应了那句王熙凤的判词:机关算尽太聪明,反误了卿卿性命!
枉费了,意悬悬半世心;好一似,荡悠悠三更梦。
眼看就要在天津卫占有一席之地了,突然全面崩盘,一无所有。
最重要的是,命也要搭上了。
陈三爷鼻尖已微微冒汗,大脑疾速运转,蓦地,眼神决绝,猛地一抬头:“一个月,400万!6月底,付清!”
蕉老二一愣,斜眼一瞥:“陈三啊,命不要了?”
“本来就是贱命一条,上秤约,不足二两,何必这么在意?”
“哈哈哈哈!”蕉爷仰天大笑,突然收拢笑容,“如果你真能一个月赚够400万,我免你一死,邀你入局!”
这是“mission impossible”——不可能完成的任务,即便现在马上着手搬迁赌场,三大赌场装潢完毕,最快也得十天,还要重新补充人马荷官,再减掉三五日,就剩半个月了。
半个月,400万现大洋,神仙也凑不齐。
长乐坊最高峰,一天进帐20万大洋,那是在陈三爷最辉煌的时候,而且只是毛利,除去各种开支和需要日后退回的大洋,至多还剩十几万。

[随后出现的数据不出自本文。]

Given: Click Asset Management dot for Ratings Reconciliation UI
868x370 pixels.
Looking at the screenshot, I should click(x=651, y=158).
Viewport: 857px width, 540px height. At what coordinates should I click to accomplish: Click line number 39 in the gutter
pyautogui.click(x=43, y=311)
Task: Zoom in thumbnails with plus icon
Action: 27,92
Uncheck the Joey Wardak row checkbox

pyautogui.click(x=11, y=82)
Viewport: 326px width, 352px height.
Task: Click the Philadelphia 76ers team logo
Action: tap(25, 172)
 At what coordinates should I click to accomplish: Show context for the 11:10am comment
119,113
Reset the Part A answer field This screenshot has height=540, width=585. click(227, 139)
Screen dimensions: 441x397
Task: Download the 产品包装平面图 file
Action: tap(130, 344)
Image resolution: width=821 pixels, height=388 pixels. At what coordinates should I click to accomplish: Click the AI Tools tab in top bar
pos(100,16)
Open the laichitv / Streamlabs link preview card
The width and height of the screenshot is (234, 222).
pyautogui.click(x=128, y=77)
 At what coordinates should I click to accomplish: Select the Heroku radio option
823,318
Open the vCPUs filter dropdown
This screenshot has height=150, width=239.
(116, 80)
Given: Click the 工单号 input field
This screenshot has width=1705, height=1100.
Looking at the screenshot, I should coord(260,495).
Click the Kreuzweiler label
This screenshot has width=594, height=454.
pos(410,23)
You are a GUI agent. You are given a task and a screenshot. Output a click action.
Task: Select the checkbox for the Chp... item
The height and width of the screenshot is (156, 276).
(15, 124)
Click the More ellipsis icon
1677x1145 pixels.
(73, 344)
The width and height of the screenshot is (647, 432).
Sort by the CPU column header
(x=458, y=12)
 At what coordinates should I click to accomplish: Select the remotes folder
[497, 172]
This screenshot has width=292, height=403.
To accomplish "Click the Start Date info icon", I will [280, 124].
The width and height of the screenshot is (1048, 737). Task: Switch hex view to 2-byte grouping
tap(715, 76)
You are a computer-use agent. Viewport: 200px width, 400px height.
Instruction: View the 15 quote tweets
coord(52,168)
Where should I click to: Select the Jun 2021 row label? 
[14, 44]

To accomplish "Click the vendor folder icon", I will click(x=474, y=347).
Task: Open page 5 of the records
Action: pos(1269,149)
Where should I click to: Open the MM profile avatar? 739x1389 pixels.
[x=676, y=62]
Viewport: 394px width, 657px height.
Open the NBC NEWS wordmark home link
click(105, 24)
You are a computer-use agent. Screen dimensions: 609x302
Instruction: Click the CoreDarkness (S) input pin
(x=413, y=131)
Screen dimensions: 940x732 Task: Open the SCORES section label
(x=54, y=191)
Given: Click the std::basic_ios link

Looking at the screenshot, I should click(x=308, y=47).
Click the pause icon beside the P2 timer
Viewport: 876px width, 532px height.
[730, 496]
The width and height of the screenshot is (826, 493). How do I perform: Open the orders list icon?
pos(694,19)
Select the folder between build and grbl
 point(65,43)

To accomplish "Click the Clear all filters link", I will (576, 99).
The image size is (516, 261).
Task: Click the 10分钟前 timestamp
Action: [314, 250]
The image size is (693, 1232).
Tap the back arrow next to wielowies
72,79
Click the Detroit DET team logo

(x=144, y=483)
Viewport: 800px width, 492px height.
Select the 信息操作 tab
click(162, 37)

现在,经历了这场火并,三大赌场伤痕累累、人员凋敝,即便重新开业,大客户也都持观望状,一时半会儿不敢进场,根本不可能短时期捞这么多钱。
可陈三爷从来就不是一般人,甚至不是人,仿佛地狱幽灵,游荡世间,有佛性,但宿业深重,想做个好人,又泰山压顶。
一路血雨腥风,凭借一口气,点燃一盏灯,把一个个不可能,神奇般地变成了可能。
又到了九死一生的时刻,又到了进退维谷的境地,他如丧家之犬,垂死挣扎。
他能成功吗?
哪有什么常胜将军,只不过老天帮了你一把。
如果执迷不悟,那就是万丈深渊。
陈三爷一跃跳入了万丈深渊。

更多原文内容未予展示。